Fulacht fia, Annagh More, Co. Kerry
Co. Kerry |
Settlement Sites
On a west-facing slope of rough hill pasture above the valley of the Flesk River in County Kerry, a grass-covered mound sits quietly in the landscape, looking from a distance like little more than a low earthwork.
It is, in fact, a fulacht fia, one of the most common yet persistently puzzling monument types in the Irish archaeological record. Fulachtaí fia are the remains of ancient cooking sites, typically Bronze Age in date, where water was heated by dropping fire-cracked stones into a trough. The shattered, heat-damaged stones were then discarded in a pile around the trough, forming the characteristic horseshoe or crescent shape that survives today.
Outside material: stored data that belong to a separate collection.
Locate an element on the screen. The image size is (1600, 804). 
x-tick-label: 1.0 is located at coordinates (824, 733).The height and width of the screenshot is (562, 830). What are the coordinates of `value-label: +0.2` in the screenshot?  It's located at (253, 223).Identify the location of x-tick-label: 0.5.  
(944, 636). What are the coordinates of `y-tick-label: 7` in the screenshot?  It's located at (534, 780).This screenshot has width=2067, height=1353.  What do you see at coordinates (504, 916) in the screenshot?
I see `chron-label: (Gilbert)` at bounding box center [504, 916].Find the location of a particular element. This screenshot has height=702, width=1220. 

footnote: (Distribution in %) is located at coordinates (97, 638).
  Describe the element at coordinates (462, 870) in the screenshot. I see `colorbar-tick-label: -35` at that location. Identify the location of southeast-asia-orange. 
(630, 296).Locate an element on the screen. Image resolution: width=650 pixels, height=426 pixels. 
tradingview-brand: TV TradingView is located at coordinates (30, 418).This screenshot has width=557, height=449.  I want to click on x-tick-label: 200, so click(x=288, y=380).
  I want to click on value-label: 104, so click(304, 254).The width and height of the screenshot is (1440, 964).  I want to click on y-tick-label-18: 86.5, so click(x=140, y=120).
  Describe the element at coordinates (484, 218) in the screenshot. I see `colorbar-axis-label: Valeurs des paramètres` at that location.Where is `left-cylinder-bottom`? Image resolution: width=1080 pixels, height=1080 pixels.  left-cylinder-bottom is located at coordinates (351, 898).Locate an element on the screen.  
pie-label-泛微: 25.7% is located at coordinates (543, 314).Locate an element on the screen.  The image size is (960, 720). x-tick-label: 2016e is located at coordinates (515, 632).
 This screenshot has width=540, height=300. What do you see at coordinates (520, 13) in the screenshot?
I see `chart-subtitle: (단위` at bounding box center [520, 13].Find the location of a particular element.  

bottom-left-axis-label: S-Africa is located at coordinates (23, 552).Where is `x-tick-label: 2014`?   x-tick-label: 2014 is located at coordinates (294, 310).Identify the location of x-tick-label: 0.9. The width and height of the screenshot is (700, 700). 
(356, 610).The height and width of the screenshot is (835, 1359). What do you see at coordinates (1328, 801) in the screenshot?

This particular example at Annagh More measures twelve metres east to west and eight metres north to south, rising to a height of just over a metre. The opening of the horseshoe faces south-east, which is typical of the form. At that south-eastern edge, a stream is gradually eroding the mound, exposing the burnt material beneath the turf. Within roughly ten metres to the north-east, there is a second possible fulacht fia, suggesting this slope above the Flesk was used repeatedly, or perhaps simultaneously, as a site for this kind of organised activity. The clustering of such monuments is not unusual; they tend to appear near reliable water sources, and the proximity of the river valley here would have made this hillside a practical location for whatever communal work, cooking, or industrial process the sites served.